Instruction. In the stretch of the listing from the line containing "Given: Open the" through the end of the listing, change "dropdown" to "menu" and reproduce those lines with nothing else altered. Omit the pictures from your answer.
** BEGIN **
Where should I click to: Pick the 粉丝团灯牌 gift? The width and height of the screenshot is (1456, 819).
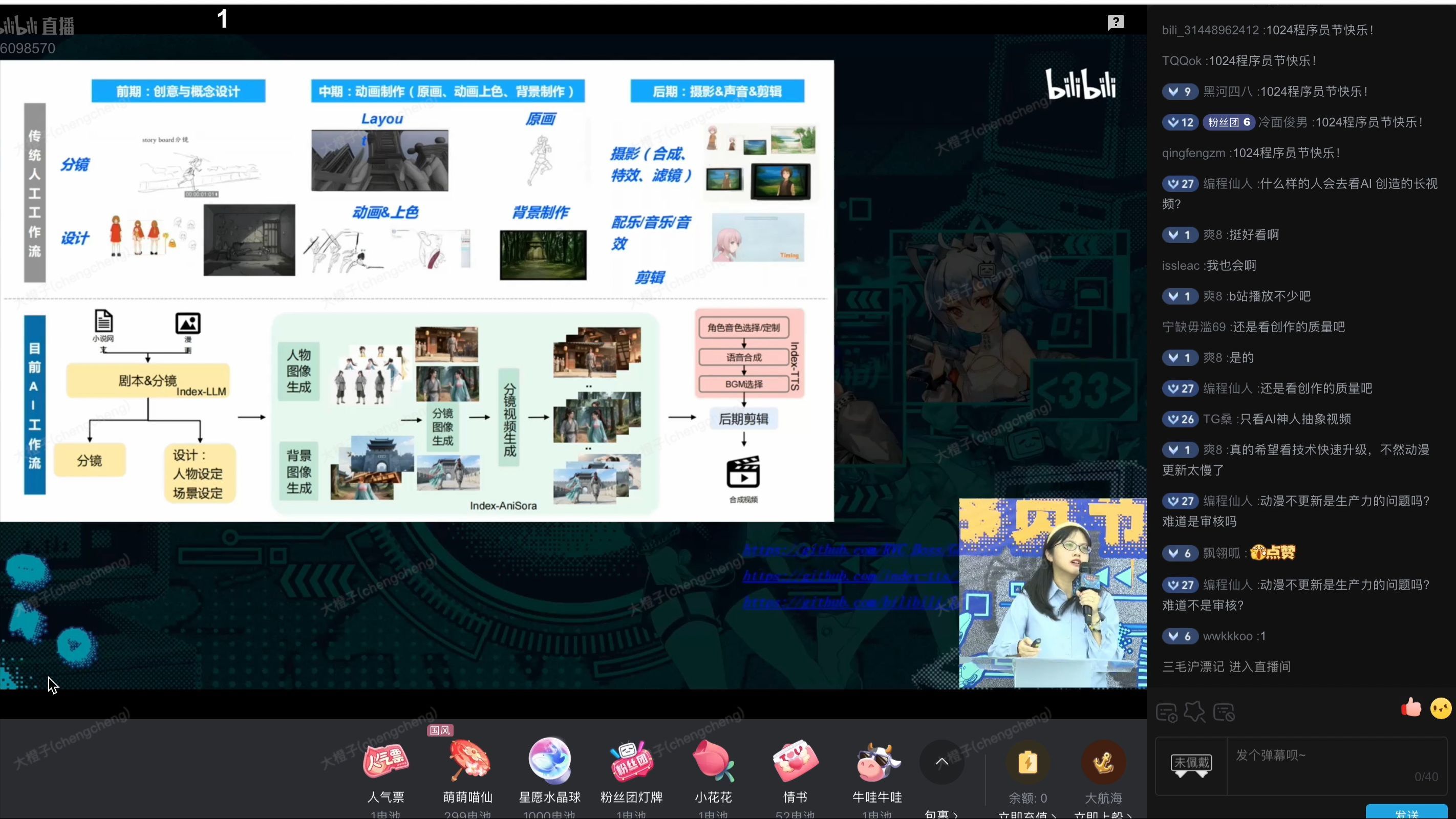pos(631,761)
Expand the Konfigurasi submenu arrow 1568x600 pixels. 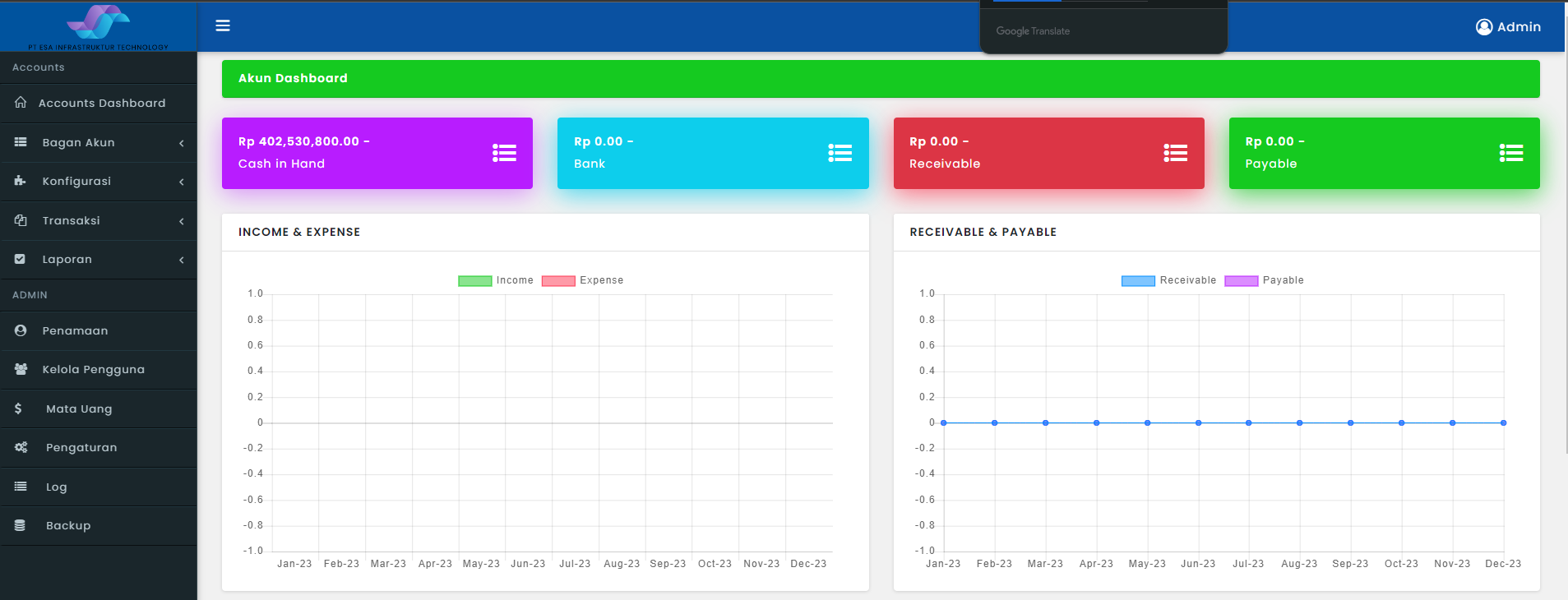pyautogui.click(x=181, y=182)
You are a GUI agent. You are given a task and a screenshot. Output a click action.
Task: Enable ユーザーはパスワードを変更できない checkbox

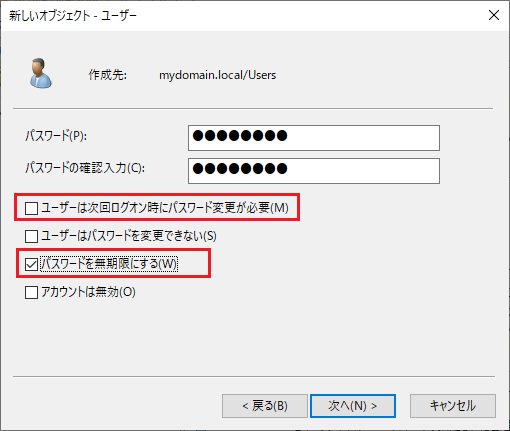click(x=31, y=236)
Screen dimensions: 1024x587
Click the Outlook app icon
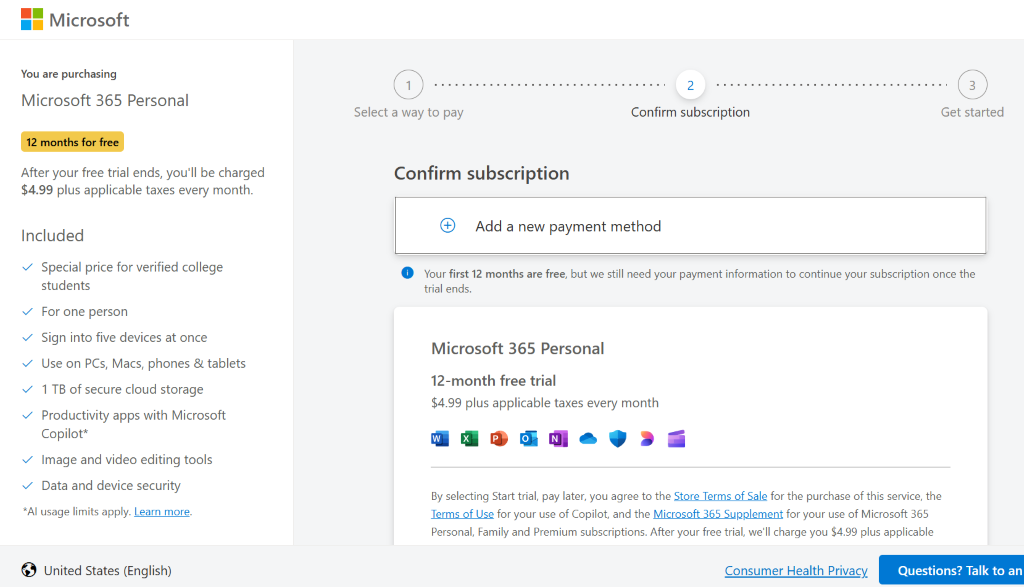[528, 438]
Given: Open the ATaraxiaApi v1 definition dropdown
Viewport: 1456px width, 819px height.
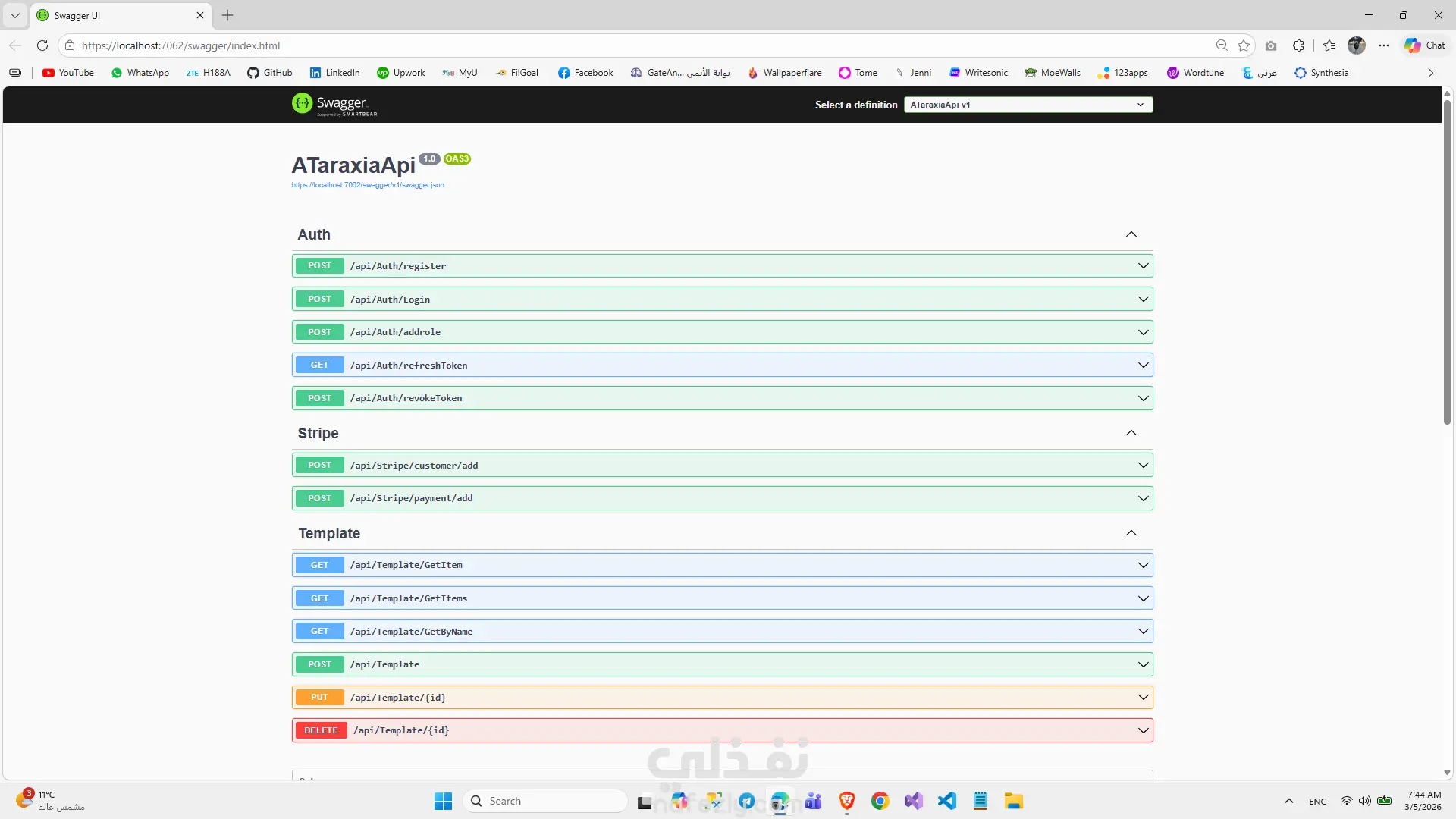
** END **
Response for this exercise.
Given: Open the ATaraxiaApi v1 definition menu
Viewport: 1456px width, 819px height.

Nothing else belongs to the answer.